Wednesday, October 28, 2015

Curricular Dance

The budget crisis here means we're all competing for students at all levels.  The university is competing, desperate to raise enrollments some.   Departments and Programs are competing for majors and minors, desperate to survive.  Courses are competing for enrollments, both for the instructors' survival and for their program/department.

Part of the competition for courses is to fulfill general ed sorts of requirements, some of which vary by college or department.  Letters requires languages, education requires special stuff, business requires other special stuff.

I'm chairing the curriculum committee of an interdisciplinary program this year, and we're even more desperate than most others, because we don't have a department, the budget is a joke, and we're teaching almost all our courses through the extension arm, but the dean has threatened that we can't do that again.  (The threat has gone out to lots of programs that are teaching through extension this semester.)

 There are two related special requirements in one of the colleges, and some courses fill one, some courses fill both of those requirements.  In our meeting yesterday, we looked at those courses, and looked at what the catalog says, and tried to figure out if some of our courses could also fill one or both of these requirements. 
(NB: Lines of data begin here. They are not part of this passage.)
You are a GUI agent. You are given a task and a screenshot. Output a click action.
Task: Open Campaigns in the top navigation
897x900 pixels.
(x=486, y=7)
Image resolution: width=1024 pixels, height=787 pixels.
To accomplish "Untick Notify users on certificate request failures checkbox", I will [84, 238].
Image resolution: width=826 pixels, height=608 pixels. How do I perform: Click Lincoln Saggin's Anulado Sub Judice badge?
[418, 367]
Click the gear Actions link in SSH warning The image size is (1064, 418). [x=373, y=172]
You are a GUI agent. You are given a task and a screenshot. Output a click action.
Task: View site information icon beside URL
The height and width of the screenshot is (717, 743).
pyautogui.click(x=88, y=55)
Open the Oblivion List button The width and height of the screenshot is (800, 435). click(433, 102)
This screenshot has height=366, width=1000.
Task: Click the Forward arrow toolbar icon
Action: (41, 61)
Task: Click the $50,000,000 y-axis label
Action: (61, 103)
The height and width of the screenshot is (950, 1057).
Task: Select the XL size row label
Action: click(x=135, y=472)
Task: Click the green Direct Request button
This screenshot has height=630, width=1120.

As chair, it was my job to email the dean to ask about the criteria for courses to fill those requirements, with the goal that we might meet those criteria, and so our courses might fill those requirements, and so a few students from this college might be encouraged to take our courses.

And the dean basically wrote back that they don't really have criteria, they just come to an agreement about courses, and yes, the dean thinks they'd be interested in having more courses fulfill the requirement, and ours might, and I should get hold of a deanling to talk specifics.

Now maybe this means, no problem!  Our courses will fit for sure!  YAY!

Or maybe this means, we have secret criteria which we won't tell, and since we don't have much respect for your program, your courses will never fit, but I'm not going to tell you, and neither will this deanling, but we'll just never quite agree that they fit.

One or the other?

I'm hopeful for the first.  But this dean is, in my experience, pretty much a stickler for rubrics and details and micromanagement, and politics, so it might be the latter.  Or it may be that the dean hasn't had time to get all detail oriented with this particular issue, and so there really aren't good criteria, or maybe they think it's sort of a BS requirement, so they're willing to go with anything that sounds somewhat reasonable to get their students through?